The 2013 Deutsche Tourenwagen Masters begins this weekend from the Hockheimring in Baden-Württemberg. Eight BMWs, eight Audis and six Mercedes-Benzs will take part in the German based championship in 2013. Defending champion Bruno Spengler returns to BMW, along with all the 2012 BMW drivers, Dirk Werner, Martin Tomczyk, Andy Priaulx, Augusto Farfus and American Joey Hand. BMW added two German drivers. Marco Wittmann makes his DTM debut this weekend after running three seasons in Formula 3 EuroSeries where he finished runner up in the 2010 and 2011 seasons. Wittmann was a BMW test driver in 2012. Timo Glock will also be making his DTM debut at Hockenheim. Glock was slated to return to Marussia F1 at the beginning of the year before he parted with the team in mid-January. Glock raced at Hockenheim three times over his Formula One career but his best finish at the track was a disappointing 18th.

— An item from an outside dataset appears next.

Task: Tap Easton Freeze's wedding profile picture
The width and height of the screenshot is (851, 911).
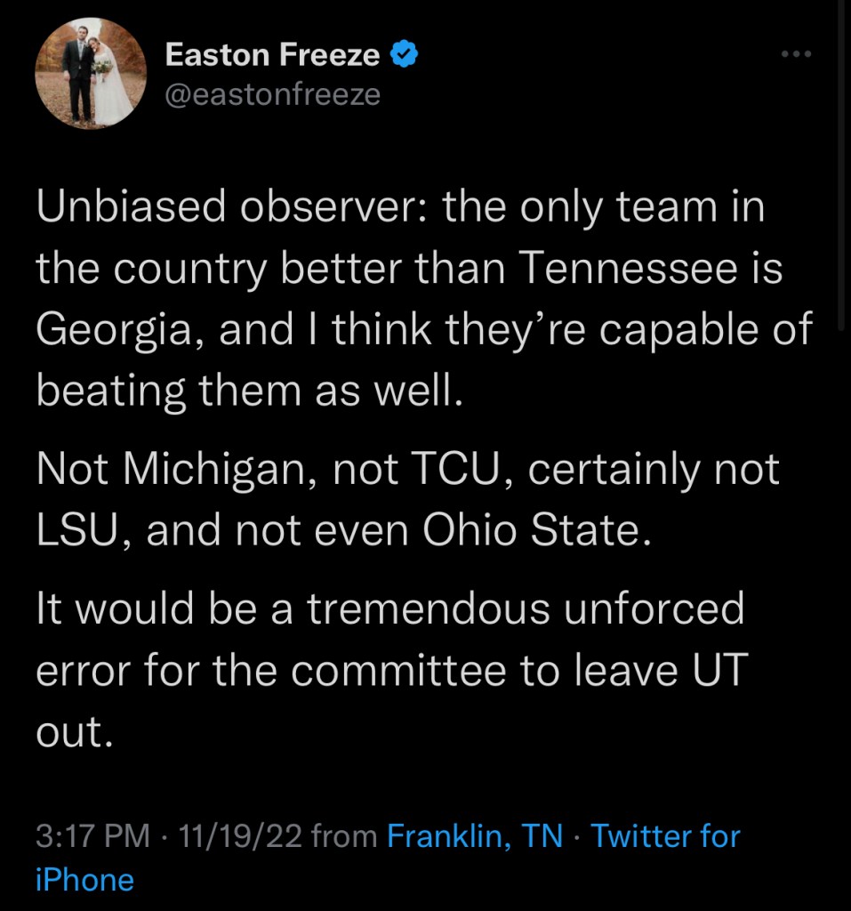Action: [90, 72]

Mercedes enters 2013 with two less cars than 2012. Four drivers return including Gary Paffett, last year's runner up to Spengler, Roberto Merhi, Christian Vietoris and Canadian Robert Wickens. Rookies Daniel Juncadella and Pascal Wehrlein join Mercedes in 2013. Juncadella won the 2012 Formula 3 Euro Series championship. Wehrlein finished runner up to Juncadella in 2012. After 2012, Ralf Schumacher and David Coulthard retired from racing. Susie Wolff left to become test driver at Williams F1 and Jaime Green has gone to the Audi camp.
Jaime Green is the only new driver at Audi, taking the vacant seat left by Rahel Frey. The other seven drivers include past DTM champions Timo Scheider and Mattias Ekström, past DTM race winners Mike Rockenfeller and Edoardo Mortara and three drivers who have scored a podium in DTM, Felipe Albuquerque, Miguel Molina and Adrien Tambay.
Green flag for the Hockenheim will be at 7:33 a.m. ET on Sunday May 5.
The second round of the 2013 FIA World Endurance Championship season takes place at Spa-Francorchamps. Audi is coming off a one-two at Silverstone three weeks ago. Audi is entering a third car this weekend with drivers Oliver Jarvis, Marc Gené and Lucas di Grassi. In first practice earlier this morning, Audi was 1-2-3, led by the team of André Lotterer, Benoit Tréluyer and Marcel Fässler. The Toyota TS030s were in fourth and sixth, split by the Rebellion Racing of Nicolas Prost, Neel Jani and Nick Heidfeld.
The fastest LMP2 car was the OAK Racing Morgan-Nissan of Olivier Pla, Alex Brundle and David Heinemeier Hansson. The Silverstone class winners Antonio Pizzonia, Tor Graves and James Walker were fourth fastest in class.
The Ferrari of Kamui Kobayashi and Toni Vilander were the fastest GTE Pro car, ahead of their AF Corse teammates Gianmaria Bruni and Giancarlo Fisichella. An AF Corse Ferrari also held the top spot in GTE Am with drivers Jack Gerber, Matt Griffin and Marco Cioci.
Other notable names to Americans: Mike Conway was second quickest in the LMP2 class, Bertrand Baguette and Martin Plowman were fifth quick in LMP2. Chris Dyson and Michael Marsal were eighth quick. In GTE Am, the Krohn Ferrari of Tracy Krohn, Nic Jönsson and Maurizio Mediani were eight fastest in class. Green flag at Spa will be Saturday 8:30 a.m. ET.